Au bout de 30 années de riposte au sida, la nécessité d'un environnement juridique aligné sur les dernières avancées scientifiques sur le VIH et les traitements a été mise en avant. « Notre autorité se fonde sur la raison et sur des données probantes, l'allié le plus puissant que nous ayons pour lutter contre l'épidémie de VIH et dont nous avons besoin pour des décisions justes et équitables », a déclaré le Juge Edwin Cameron, membre de la Cour constitutionnelle d'Afrique du Sud.

Lors de la réunion, l'ONUSIDA a lancé un nouveau Guide judiciaire sur le VIH, les droits de l'homme et le droit, qui fournit des informations récentes sur les dernières évolutions scientifiques sur le VIH ainsi que sur les principales questions en matière de droits de l'homme et de justice, dans le but d'aider et de guider le travail des juges sur le VIH.

Notre autorité se fonde sur la raison et sur des données probantes, l'allié le plus puissant que nous ayons pour lutter contre l'épidémie de VIH et dont nous avons besoin pour des décisions justes et équitables

Edwin Cameron, Juge à la Cour constitutionnelle d'Afrique du Sud

Sur les 38 États membres des Nations Unies de la région, 11 imposent une certaine forme de restriction sur l’entrée et le séjour des personnes vivant avec le VIH du fait de leur statut sérologique ; 37 criminalisent certains aspects du commerce du sexe ; 18 criminalisent les relations homosexuelles ; 11 imposent des centres de détention obligatoires pour les personnes qui consomment des drogues ; et 15 prévoient la peine de mort pour les délits en lien avec les drogues.

« L'heure est venue de s'attaquer à toutes les lois qui concernent les personnes en marge de la société. Nous devons réexaminer la législation à travers le prisme des droits de l'homme garantis par la Constitution et veiller à ce qu'elle soit alignée pour pouvoir avancer et entreprendre les mesures d'urgence nécessaires », a expliqué Ajit Prakash Shah, ancien Président de la Haute Cour de Delhi en Inde. Le Juge Shah a siégé au tribunal qui a rendu l'arrêté de juillet 2009 jugeant discriminatoire et donc en violation des droits de l'homme une règle indienne vieille de 150 ans (section 377 du Code pénal indien) prohibant les actes homosexuels.

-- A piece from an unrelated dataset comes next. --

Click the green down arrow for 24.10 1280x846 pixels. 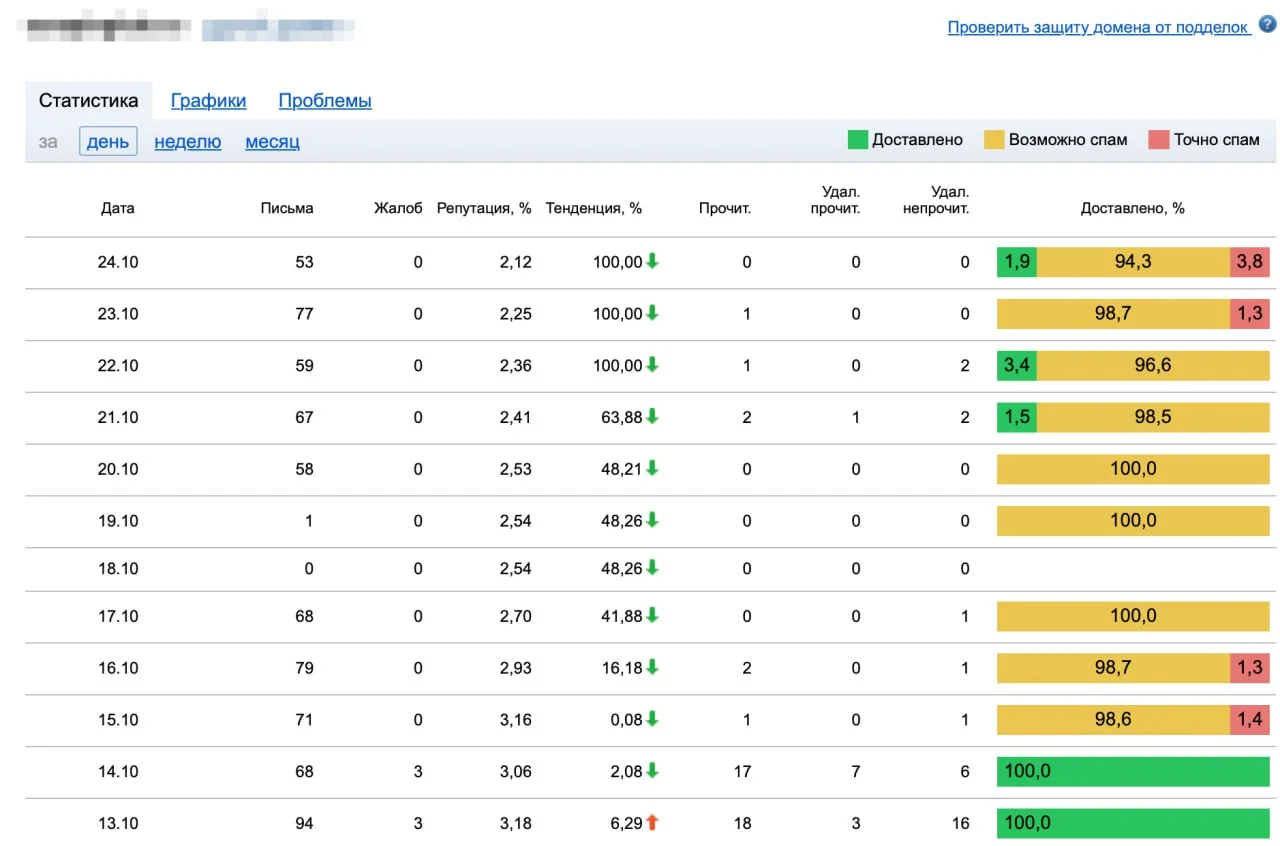(652, 262)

Une jurisprudence de progrès

La dénonciation de la section 377 par la Haute Cour de Delhi est l'un des nombreux exemples de jurisprudence protectrice qui ont eu un impact bénéfique et de progrès sur la riposte nationale au sida et la perception du VIH par le grand public. Parmi les autres exemples figurent notamment les décisions progressistes de tribunaux au Népal, en Inde, au Bangladesh et à Taïwan, qui reconnaissent les droits des professionnel(le)s du sexe comme étant définis en vertu des constitutions nationales ; les décisions rendues en Thaïlande et en Inde qui garantissent l'accès à des médicaments génériques abordables ; et l'inclusion par le Pakistan des personnes transsexuelles dans les recensements de population sous le statut de troisième sexe.

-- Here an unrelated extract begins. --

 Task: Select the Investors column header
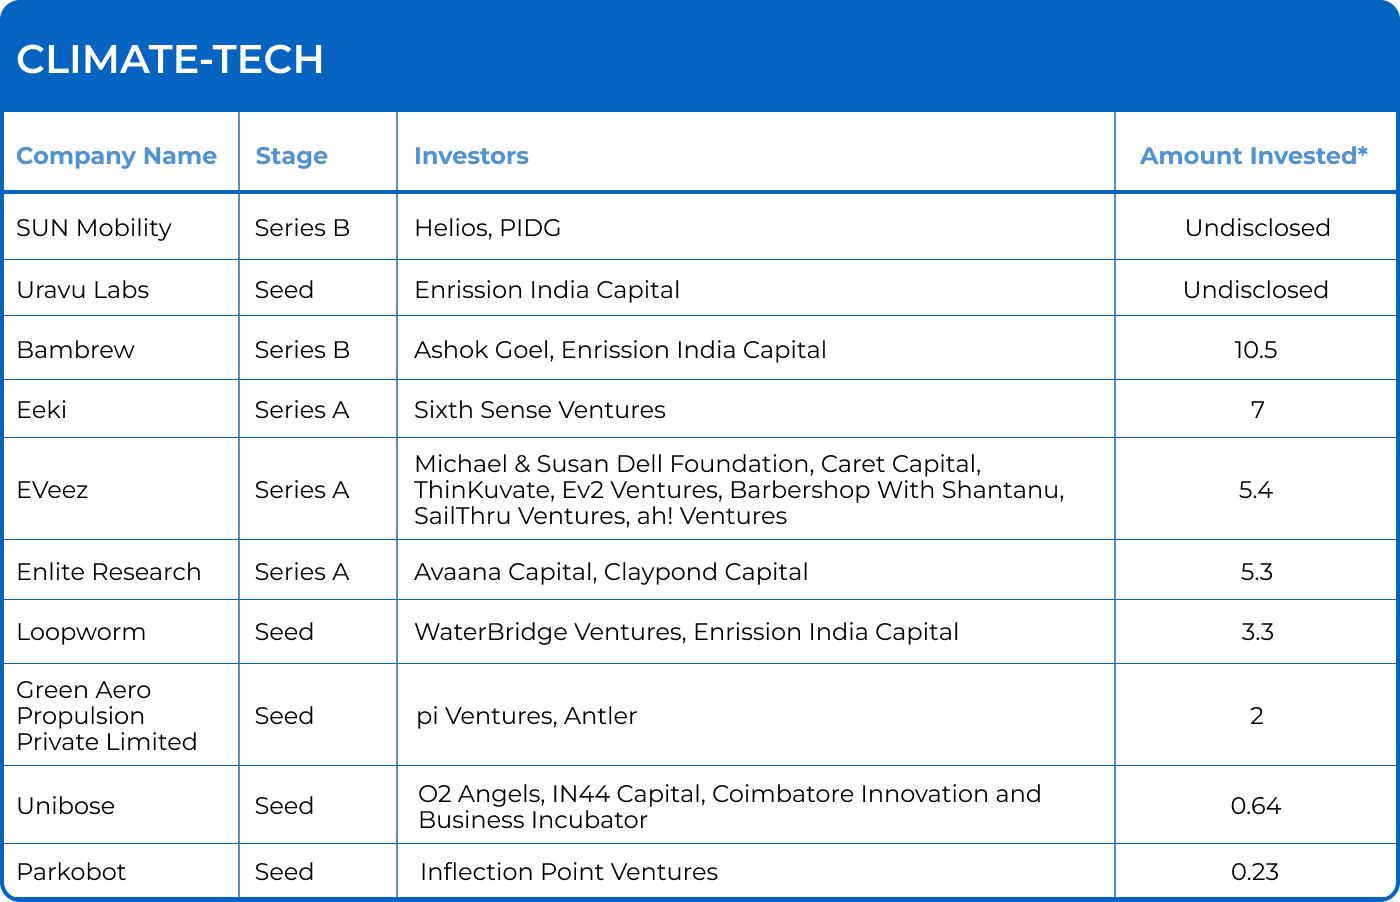click(471, 156)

Les discussions de Bangkok ont été soutenues par une implication active de représentants de groupes de personnes vivant avec le VIH et des populations les plus exposées au risque, avec des agences des Nations Unies et d'autres partenaires, qui ont souligné l'importance de l'appui actif du pouvoir judiciaire dans la révision et l'abrogation des lois punitives dans cette région du monde.

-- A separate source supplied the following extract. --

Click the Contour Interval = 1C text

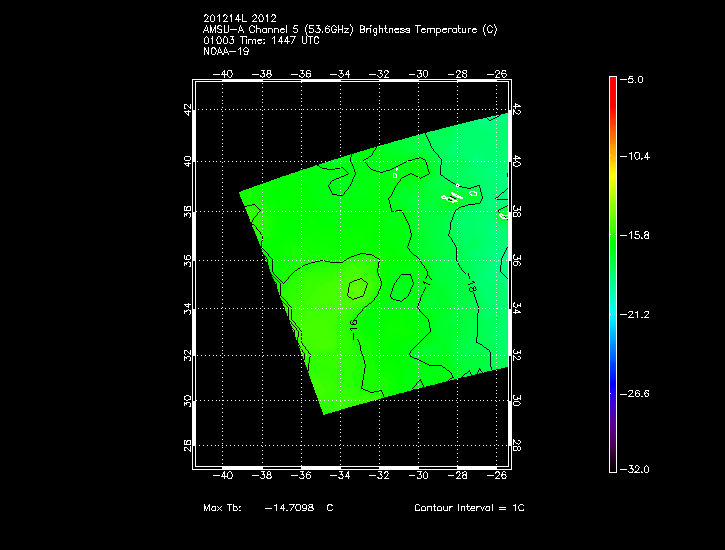coord(469,508)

« Si nous ne traitons pas ces questions, nous ne mettrons pas fin au sida », a déclaré M. Shiba Phurailatpam, Coordonnateur régional du Réseau Asie/Pacifique des personnes vivant avec le VIH. « L'action judiciaire peut influer sur les points de vue sociaux et avoir un impact sur la stigmatisation et la discrimination ; elle peut sauver des vies », a-t-il ajouté.

« La loi doit être un bouclier protecteur, pas une épée qui punit et accroît la vulnérabilité aux abus, au harcèlement et à l'infection à VIH », a déclaré Jan Beagle, Directrice exécutive adjointe de l'ONUSIDA, Gestion et gouvernance, qui a prononcé le discours d'ouverture de la réunion. « Les magistrats peuvent contribuer à façonner les attitudes sociales et communautaires en adoptant une certaine posture vis-à-vis des personnes vivant avec le VIH et des personnes issues des principales populations à risque », a-t-elle ajouté.